I will stop there as far as my contempt goes. Yes, my mother did something that was absolutely unacceptable in my eyes, but even so, it was not unforgivable. Looking back on the majority of my life post-revelation, I was a poor excuse for a daughter. I held a gun to my mom's head every day after I had learned the meaning of abortion,  and I gutted her with my emotional absence. What she needed most was her only child whom she loved far more than that ten year old could ever have imagined. Even my over-imaginative mind couldn't think up such a reasonable possibility that my mother had no choice in the matter. Then again, I was so angry that a psycho analysis of my mom was the last thing I wanted to do. But now, as a mother, I can meet my mom half way with the inconsolable loss of a child, not to mention one that you had a hand in. I also came to understand that my mother did it against her own wishes. I won't go into detail about it as it is her private issue, and if she wasn't willing to share it with her only child, then I will not disrespect her privacy. My grandmother deemed me old enough to grasp the feelings my mother felt when I had my first child, and she was right. When I found out the truth, I locked myself in the bathroom and cried for hours. How could I have been so horrible for so many years without having knowing her situation? Whether she had wanted to have an abortion or not, she was still suffering desperately. I was selfish beyond belief. I kicked her when she was down, and I put my own feelings above hers. I accused her and condemned her wrongly, and now I couldn't go back in time to change it.

Guilt can be an awful cancer. I felt sick for a number of days and didn't know how to confront her about it. I spent so many days in the bathroom, crying for my poor mom, until the day I opened the door and my son was staring up at me imploringly. Tears were in his eyes. It's incredible how  astute children can be. I embraced him and told him everything was okay, and it was. I knew what to do. I took my son over to my mom's house with a bouquet of flowers and knocked on the door that had a rusty 116 on it.
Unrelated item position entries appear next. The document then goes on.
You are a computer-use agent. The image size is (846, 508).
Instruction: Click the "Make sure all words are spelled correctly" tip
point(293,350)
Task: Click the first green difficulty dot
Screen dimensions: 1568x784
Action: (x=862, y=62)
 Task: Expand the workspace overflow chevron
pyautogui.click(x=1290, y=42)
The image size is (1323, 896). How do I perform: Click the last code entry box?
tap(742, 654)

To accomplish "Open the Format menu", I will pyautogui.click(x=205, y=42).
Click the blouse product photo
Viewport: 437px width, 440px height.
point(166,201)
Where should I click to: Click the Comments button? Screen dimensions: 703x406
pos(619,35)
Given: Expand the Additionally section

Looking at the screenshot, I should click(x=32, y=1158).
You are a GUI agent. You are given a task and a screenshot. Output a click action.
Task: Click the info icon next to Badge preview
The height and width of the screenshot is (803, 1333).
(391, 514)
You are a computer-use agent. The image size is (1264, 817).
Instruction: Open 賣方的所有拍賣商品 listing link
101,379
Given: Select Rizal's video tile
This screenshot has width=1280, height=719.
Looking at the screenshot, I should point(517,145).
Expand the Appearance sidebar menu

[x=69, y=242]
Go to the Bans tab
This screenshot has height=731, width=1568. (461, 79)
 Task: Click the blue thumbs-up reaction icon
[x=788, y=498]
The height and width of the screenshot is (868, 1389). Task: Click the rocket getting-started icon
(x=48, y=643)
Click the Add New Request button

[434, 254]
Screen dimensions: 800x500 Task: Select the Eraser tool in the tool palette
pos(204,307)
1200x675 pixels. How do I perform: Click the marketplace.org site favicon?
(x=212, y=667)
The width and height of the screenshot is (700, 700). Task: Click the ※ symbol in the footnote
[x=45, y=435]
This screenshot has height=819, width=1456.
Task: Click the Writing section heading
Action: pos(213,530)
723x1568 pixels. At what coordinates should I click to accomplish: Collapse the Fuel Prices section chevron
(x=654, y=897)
My mom opened it slowly with a shaking hand, took one look at my son, then a shocked expression met my joyous one. "I would like to introduce you to your grandson Broderick." My son stretched out the bouquet to my mom, and blurted out that he was five years old. He pulled a few strips of  paint off her door while my mom and I exchanged looks. "I'm sorry." I mouthed to her. She shook her head silently, and hugged me to her with Brodrick squashed between us. The warmth of her arms was as overwhelming as I had imagined as a child. It delivered a solace that permeated every bone in my body. Somehow, my mother conveyed a desire for my forgiveness in the same moment she had given me hers. I just smiled and shook my head. I watched as Brodrick took her by the hand and lead her in the house. Her face was beaming with pure joy and love. I glanced at the white paint curling away from her front door, and as I walked past it, I knew the barricade between my mother an me was finally gone.